Although this approach to writing is most often employed with students who need extra support, it is equally useful for extending high achievers and, indeed, all students. For example, if the purpose were “to use the passive voice effectively”, the students might work first as a group, with the teacher, and then individually to change instances of the active voice to the passive voice in an existing explanation text. The teacher might model the process and then direct the students to make further changes independently. The group might go on to talk about the changes they have made individually and the difference that their changes have made to the tone of the text.
Guided writing provides students with additional scaffolding so that they can achieve their writing purpose and learning goal more effectively. It should not simply repeat hat has been taught in a shared writing session.
In this session, the teacher combined shared, independent, and guided writing.
I had read Zoo by Anthony Browne to my students, and we had built up a word bank that related to the father’s character from all the written and visual clues that the author had given us.

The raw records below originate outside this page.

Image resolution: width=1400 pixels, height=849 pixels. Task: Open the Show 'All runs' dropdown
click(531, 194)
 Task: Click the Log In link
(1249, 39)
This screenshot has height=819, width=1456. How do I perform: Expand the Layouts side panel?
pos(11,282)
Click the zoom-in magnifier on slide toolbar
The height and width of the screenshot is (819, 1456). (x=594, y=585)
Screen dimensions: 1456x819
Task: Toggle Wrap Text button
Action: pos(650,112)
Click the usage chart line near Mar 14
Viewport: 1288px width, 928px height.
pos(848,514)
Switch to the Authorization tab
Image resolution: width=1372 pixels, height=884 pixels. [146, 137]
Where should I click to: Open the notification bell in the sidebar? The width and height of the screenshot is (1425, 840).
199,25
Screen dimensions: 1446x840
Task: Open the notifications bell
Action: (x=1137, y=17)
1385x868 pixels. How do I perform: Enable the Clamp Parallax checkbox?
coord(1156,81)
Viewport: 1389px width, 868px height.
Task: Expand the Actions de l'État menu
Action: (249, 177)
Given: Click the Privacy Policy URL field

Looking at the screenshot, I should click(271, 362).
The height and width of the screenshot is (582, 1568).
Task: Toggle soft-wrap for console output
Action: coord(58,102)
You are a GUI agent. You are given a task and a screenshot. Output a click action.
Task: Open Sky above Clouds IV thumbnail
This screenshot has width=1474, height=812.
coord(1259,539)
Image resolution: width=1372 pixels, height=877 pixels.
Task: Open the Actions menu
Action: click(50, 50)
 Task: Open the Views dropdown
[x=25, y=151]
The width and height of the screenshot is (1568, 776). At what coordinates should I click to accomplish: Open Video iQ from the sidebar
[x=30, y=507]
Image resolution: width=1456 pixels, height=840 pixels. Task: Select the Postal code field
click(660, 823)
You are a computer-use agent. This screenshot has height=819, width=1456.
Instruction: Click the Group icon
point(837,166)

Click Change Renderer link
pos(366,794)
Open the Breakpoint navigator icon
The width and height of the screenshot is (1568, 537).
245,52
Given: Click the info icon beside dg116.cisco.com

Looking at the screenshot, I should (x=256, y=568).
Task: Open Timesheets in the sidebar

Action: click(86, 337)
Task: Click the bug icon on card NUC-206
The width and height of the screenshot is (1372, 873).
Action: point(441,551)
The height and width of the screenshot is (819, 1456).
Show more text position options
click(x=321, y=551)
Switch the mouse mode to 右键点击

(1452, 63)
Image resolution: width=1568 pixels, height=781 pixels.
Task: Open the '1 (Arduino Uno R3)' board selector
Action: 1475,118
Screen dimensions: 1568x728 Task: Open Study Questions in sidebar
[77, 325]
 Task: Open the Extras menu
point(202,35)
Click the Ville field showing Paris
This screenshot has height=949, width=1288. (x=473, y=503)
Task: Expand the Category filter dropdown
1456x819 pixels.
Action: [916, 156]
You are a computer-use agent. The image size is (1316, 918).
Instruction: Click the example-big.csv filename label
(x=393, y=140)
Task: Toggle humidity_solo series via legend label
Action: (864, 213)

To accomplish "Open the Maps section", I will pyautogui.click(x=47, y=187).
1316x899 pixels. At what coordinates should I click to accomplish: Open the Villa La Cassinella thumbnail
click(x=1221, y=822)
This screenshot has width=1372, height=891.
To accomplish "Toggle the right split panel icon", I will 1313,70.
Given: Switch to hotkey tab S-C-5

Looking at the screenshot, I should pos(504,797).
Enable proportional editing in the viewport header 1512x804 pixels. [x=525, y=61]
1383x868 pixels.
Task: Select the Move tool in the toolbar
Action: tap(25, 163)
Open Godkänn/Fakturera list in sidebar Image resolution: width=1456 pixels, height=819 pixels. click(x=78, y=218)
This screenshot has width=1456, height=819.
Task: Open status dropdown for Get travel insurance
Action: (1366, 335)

The students described the “Dad” character as “domineering”, “egocentric”, “an opportunist”, and “a bully”. We decided to write an anecdote about Dad that would suggest his personality through his actions, what he says, and what others say about him.
I provided the setting (“He is standing in the doorway of this classroom ...”) and asked questions to keep the story moving (“What does he do after that?”). I also prompted the students to think about language options (“Does he sit on the sofa or crash onto the sofa?”). Together, we reread each sentence to see how we could strengthen its character clues. I scaffolded and scribed, but the students contributed most of the key content. We wrote just five sentences in fifteen minutes, but they were quality sentences!
We then discussed whether we had achieved our purpose (yes) and identified what we had done to achieve it. What we identified became the students’ criteria for their independent writing – for example, we had carefully selected actions and used powerful, precise verbs to denote characterisation. Most students were now ready to write their own anecdote, and I got them to select their own setting for their independent writing. Suddenly, Dad was in a restaurant or at a rugby match or in an aeroplane.
But I knew, through my monitoring of their writing, that a small group of students needed extra support to develop language for characterisation, so I undertook a follow-up guided writing mini-lesson with them. This meant getting them to bring their draft books and a pencil into a small-group situation. I asked them each to choose a setting and to share it with the group before writing it down. The small-group context enabled me to discuss Dad’s first possible action in their chosen setting with each writer. We focused as a group on choosing language to convey the feeling of that action and the way Dad did it – “How does he come into the shop?” “He slams the door.” “That’s a good verb, but the sentence ends up being about the door, not Dad.” “Could I say he ‘slams his way’ into the shop?” As the students wrote in their draft books and checked their writing with each other and with me, we were able to keep the focus on verbs and actions and what these said about Dad.